▶ Фрагмент для чтения
● ● ● ● ● ● ●
Стиль
Герои Олег Нестеров — о шведском столе контента, влюбленности и Альфреде Шнитке
Стиль
Герои Олег Нестеров — о шведском столе контента, влюбленности и Альфреде Шнитке
Герои

Олег Нестеров — о шведском столе контента, влюбленности и Альфреде Шнитке

Фото: Георгий Кардава
Мы встретились с лидером группы «Мегаполис», музыкантом Олегом Нестеровым, чтобы поговорить о советской киномузыке, свободе, рождающейся из ограничений, и табуретке на трех ножках

Что такое свобода, где ее искать, бывают ли у нее степени и производные — вопросы, которыми искусство в разных своих видах и проявлениях не задаваться не может. Новый проект Олега Нестерова так и называется — «Три степени свободы. Музыка > Кино > СССР» — и будет исследовать феномен советской киномузыки. История эта мультиплатформенная и междисциплинарная. Первым ее героем стал композитор Альфред Шнитке, в сочинениях которого время соединяется с музыкой, а музыка с кино не только впрямую, но и метафорически. Изучить, как именно, можно сразу несколькими путями. «Три степени свободы» — это полномасштабная диджитал-платформа, собравшая десятки и сотни фонограмм и архивных материалов, книга, в которой Шнитке предстает не только музыкантом, но философом, музыкальный сборник и серия выставок-концертов с настоящим оркестром громкоговорителей. Иными словами, новый проект Олега Нестерова — смысловое продолжение его же «Из жизни планет», исследовавшей оттепельные годы. «Три степени свободы», помимо прочего, исследует и феномен зрительской вовлеченности, запуская краудфандинговую кампанию для будущего выпуска виниловой пластинки. «Мои дорогие», — обращается в ней к своим читателям, зрителям и слушателям Олег Нестеров, зная, что обнять друг друга можно и словом, и делом. Мы поговорили с музыкантом о стремлении добраться до самой сути, спасении Атлантиды под названием советская киномузыка, а также влюбленности, которая по-прежнему лучший рецепт для того, чтобы попробовать понять этот мир и свое место в нем.

Почему Альфред Шнитке стал первым героем вашего проекта?
● ● ● ● ● ● ●
▶ Письменное задание
Проверьте, согласуются ли с фрагментом для чтения выше следующие утверждения: 1. Первым героем нового проекта Олега Нестерова стал Альфред Шнитке. 2. Проект «Из жизни планет» исследовал годы оттепели. 3. Краудфандинговая кампания проекта запускается ради издания книги. На каждое ответьте «да» или «нет» и дословно приведите решающие слова фрагмента.

▶ Предоставленный материал
● ● ● ● ● ● ●
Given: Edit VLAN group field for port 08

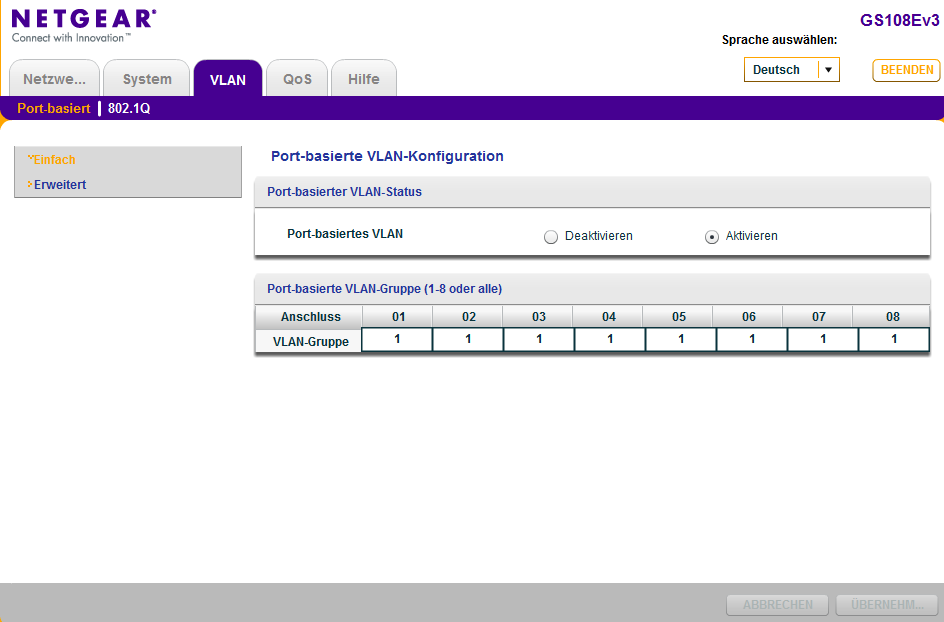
● ● ● ● ● ● ●
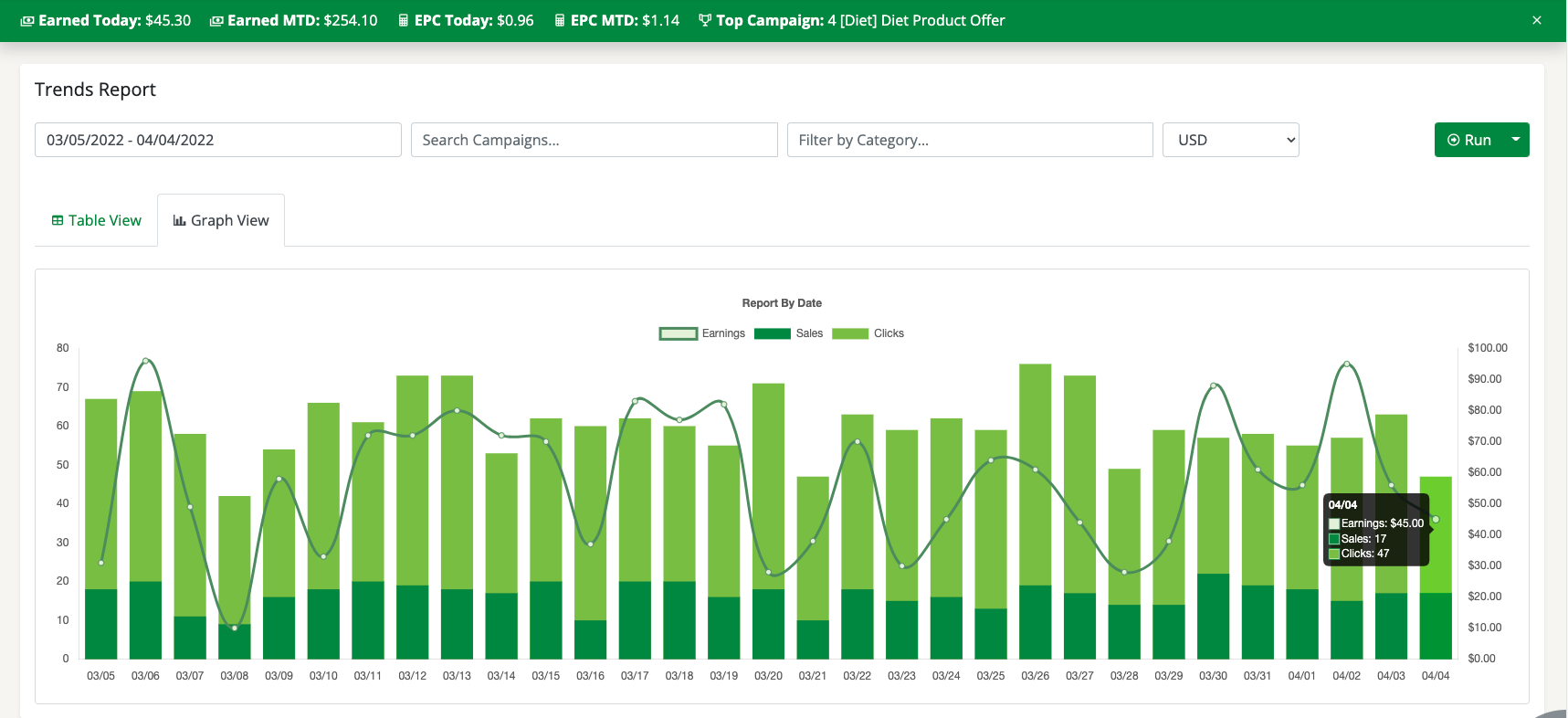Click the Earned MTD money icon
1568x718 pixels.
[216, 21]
● ● ● ● ● ● ●
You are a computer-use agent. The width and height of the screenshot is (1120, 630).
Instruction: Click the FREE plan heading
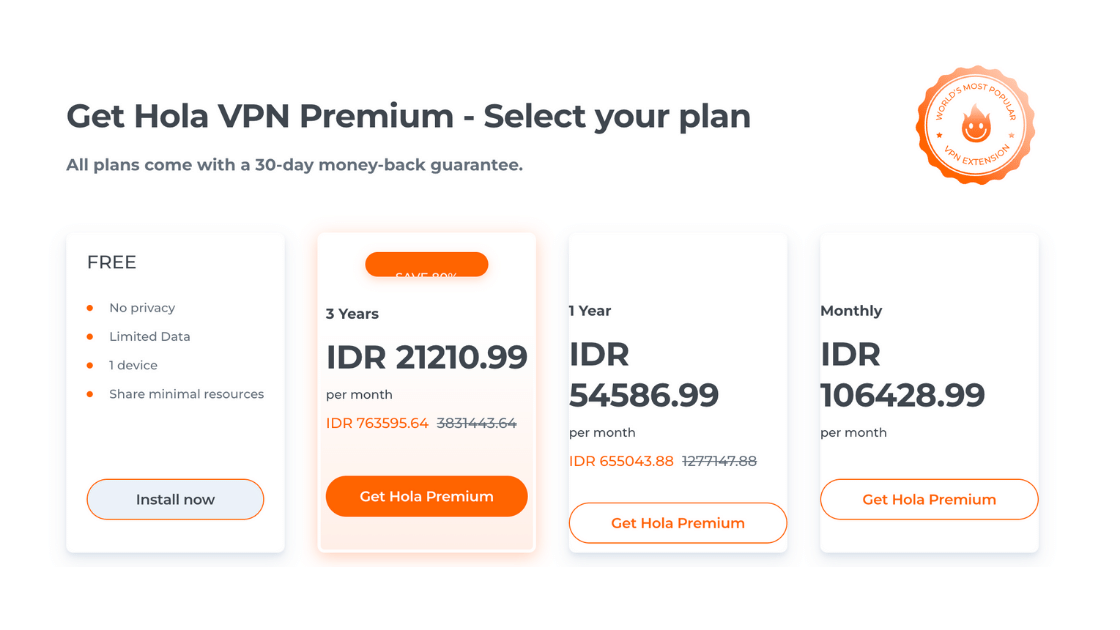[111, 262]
● ● ● ● ● ● ●
▶ Ответ ниже
1. Да: «Первым ее героем стал композитор Альфред Шнитке».
2. Да: «„Из жизни планет“, исследовавшей оттепельные годы».
3. Нет: «запуская краудфандинговую кампанию для будущего выпуска виниловой пластинки».